Mia tried to whisper thanks, but a neigh and a breigh escaped her lips. She fancied that she heard Luna laughing – kindly laughter, that of a friend’s.

All through the night and into the dawn, Mia ran with wild horses.

Sleet and rain and snow and hail,
Grass and mountain, hidden trails.
Through fields, plains, sun and heat,
Mia ran, ran; heart beat, beat.

And it beat, it beat, it beat: a horse’s heart, her own, her very own! She wanted to cry with happiness – yet not whilst there was running to be done with the wild horses.

She ran through the day and back into night.

Then the wild horses ran faster, and then the horses were gone. Above shone the moon. Above sang the stars, singing a horse’s tune.

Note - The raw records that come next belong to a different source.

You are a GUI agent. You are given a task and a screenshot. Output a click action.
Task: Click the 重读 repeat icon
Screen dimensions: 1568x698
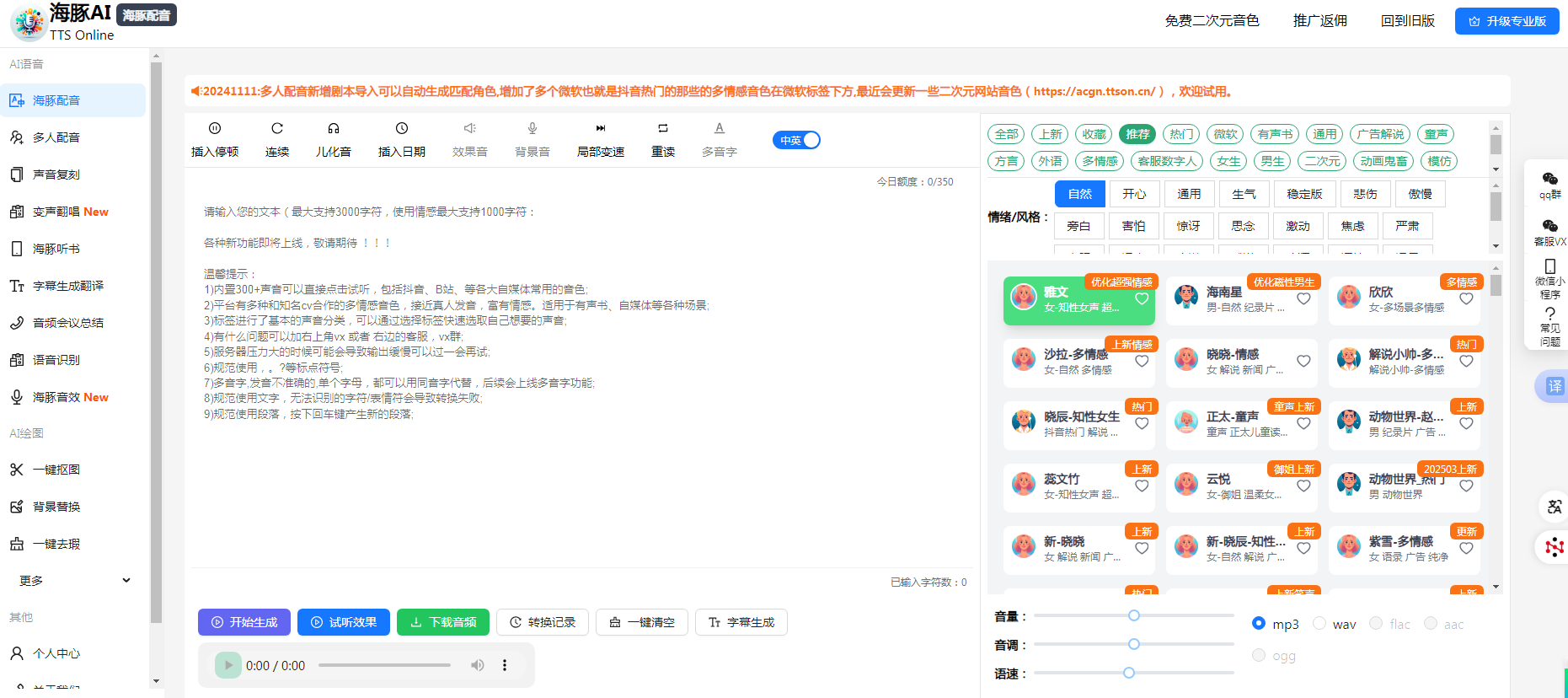tap(663, 129)
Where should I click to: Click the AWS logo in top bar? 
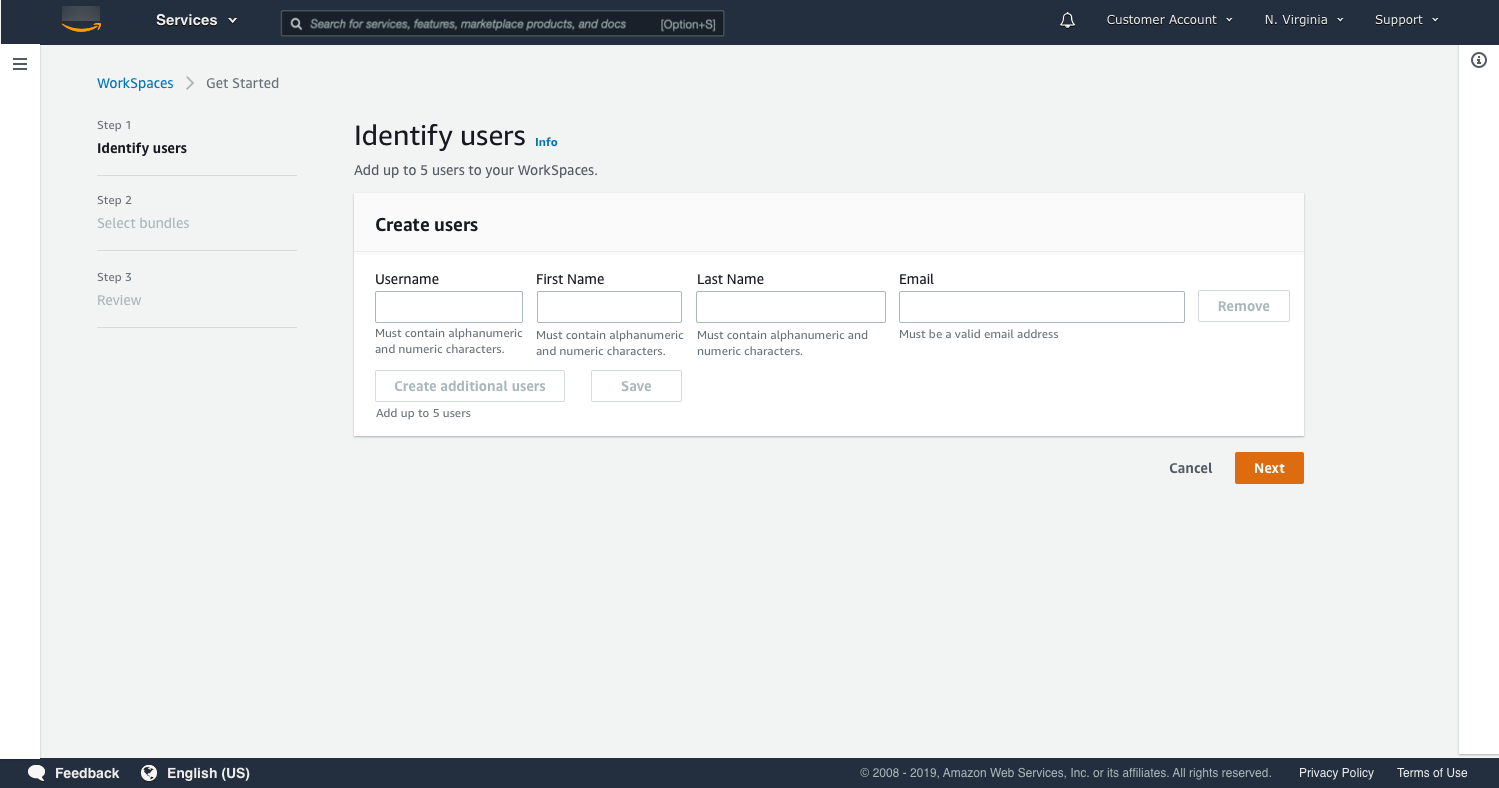pos(80,18)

Despite herself, she longed for the soft bed in the tallest tower. She wanted to sink into a warm bath – but wild horses didn’t have warm baths. They didn’t have pyjamas to dress back into. They didn’t have cartoons. They didn’t have living rooms or bedrooms, or kitchens. Their mothers didn’t tell them to brush their teeth and go to bed. And when they ate greens, it was green grass ripped straight from the earth, and that certainly wasn’t hot enough for her.

Mia was lonely.

Straight ahead, in a vast field, there was a bed with a red blanket, lit by an electric lamp on a wooden desk. In the bed was Mother, asleep in the lamplight, and tossing and turning. Her work papers were scattered in the grass, along with her doctor’s uniform, along with her work bag and her work things.

Mia climbed into bed with muddy hands and cold feet, so tired that she didn’t notice she was a girl again. She still felt like a wild horse, although a horse warm and cosy in a familiar bed.

When Mother’s arms found her, Mia hugged back. Mother stopped tossing and turning. Mia turned off the lamp and switched off the starlight and the moonlight; then she pressed an ear against Mother’s chest so as to listen to the beat of a heart more beloved than her own, the most comforting sound in the world.

Mia fell asleep smiling.

Mother’s heart beat, and beat, and beat.